Qing admiral (1776–1842)

Chen Huancheng (陳化成; 1776–1842) was a 19th-century military leader of Qing China. He served as the provincial military leader in Jiangnan Province before being killed in the First Opium War.

== Biography ==
Chen joined the Imperial Army at a young age, in which he served as a standard bearer. Unlike some of his contemporaries, he rose from the ranks of the army to a command position without taking the customary Wu Keju Imperial Examinations. His early promotions were due to his success in suppressing piracy.

In 1830, Chen was promoted to Admiral of Fujian Province by the Daoguang Emperor. During this time, he was stationed in Xiamen. He was promoted again in 1840 when he became a Jiangnan Admiral, the highest rank in the Imperial Navy.

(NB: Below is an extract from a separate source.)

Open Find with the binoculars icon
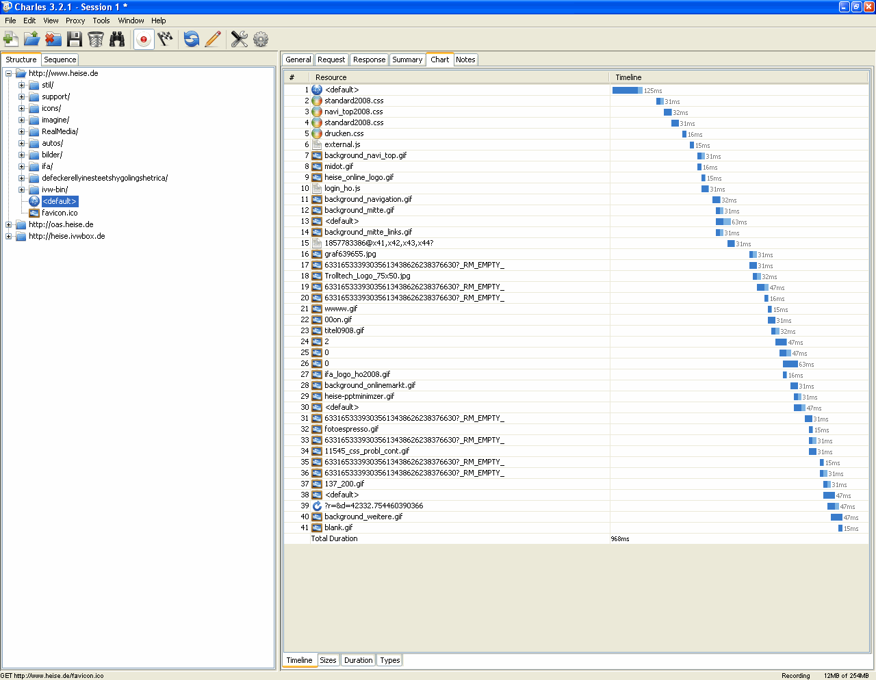 [117, 39]
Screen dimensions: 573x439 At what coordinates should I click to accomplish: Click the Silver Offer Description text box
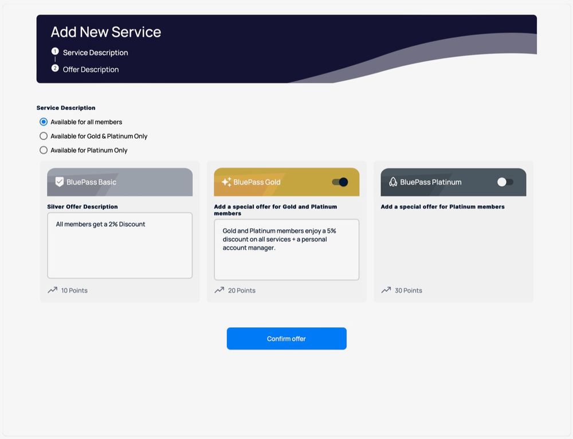[x=120, y=245]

During the First Opium War, Chen commanded the Chinese defenses at the mouth of the Yangtze River. He swore to defend the waterway and began to fortify his position against British incursions. On 16 June 1842, a British fleet sailed up the Yangtze and began to bombard Huacheng's position at Wusong. While commanding the Chinese fort there, Chen was killed by either naval artillery or in hand-to-hand combat with the British.

=== Legacy ===
Chen was declared a national hero after his death. A tomb and museum are erected in his honor in Shanghai.